Studies suggest that breast cancer patients gain weight during and after chemotherapy [13, 14]. To date, it is not clear which factors underlie these weight changes. However, our study does not suggest nutritional intake as a contributing factor for this weight gain, as we observe a decreased energy intake of patients during chemotherapy. However, breast cancer patients may have a lower energy requirement, as physical activity may be lower [9, 29]. Additionally, reductions in resting energy expenditure have been reported during and after chemotherapy [13, 14]. Therefore, studies assessing weight change during chemotherapy should take changes in dietary intake, physical activity and resting energy expenditure into account to assess the contribution of these factors on weight change.

Previous studies investigating dietary intake during chemotherapy in breast cancer patients were heterogeneous in the time points dietary intake was assessed. Mostly, it was assessed the week before a next cycle would be administered. In our study, we deliberately chose to assess dietary intake at random days during the full cycle of chemotherapy, thereby capturing the full variation in dietary intake over chemotherapy. Although there were no significant differences between the weeks within chemotherapy cycles, there was variation within the weeks; dietary intake was lowest in the first week after a cycle was administered. This renders the importance to take into account all weeks within chemotherapy cycles to give a correct representation of dietary intake during chemotherapy.
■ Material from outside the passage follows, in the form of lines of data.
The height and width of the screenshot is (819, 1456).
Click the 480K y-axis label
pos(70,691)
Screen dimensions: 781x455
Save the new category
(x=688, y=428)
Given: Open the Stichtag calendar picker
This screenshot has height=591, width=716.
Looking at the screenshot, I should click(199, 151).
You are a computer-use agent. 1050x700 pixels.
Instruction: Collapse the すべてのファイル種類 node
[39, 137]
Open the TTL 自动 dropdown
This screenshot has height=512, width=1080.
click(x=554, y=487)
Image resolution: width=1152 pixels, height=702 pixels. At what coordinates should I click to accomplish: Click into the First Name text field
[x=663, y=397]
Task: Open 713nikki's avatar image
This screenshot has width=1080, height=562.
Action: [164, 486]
It cannot be excluded that differential reporting of dietary intake between patients and the comparison group influenced the results of our study. Differential reporting may be influenced by differences in BMI [30]. BMI was slightly higher in the patient group than the comparison group at the start of our study. As persons with higher BMI tend to underestimate dietary intake, the patient group may have underestimated their intake, explaining the difference in intake between women with breast cancer and women without cancer observed during chemotherapy. However, habitual intake was similar between patients and the comparison group at baseline and analyses were adjusted for BMI. Therefore, we do not expect that differential reporting substantially influenced our results.

In conclusion, our study is the largest study to date showing that breast cancer patients have a lower dietary intake during chemotherapy, which is expressed in a lower intake of specific food groups. The lower intake was associated with specific symptoms. These finding can guide clinicians to inform patients about the potential impact of chemotherapy and related symptoms on dietary intake and to ensure an adequate intake of energy and nutrients during chemotherapy.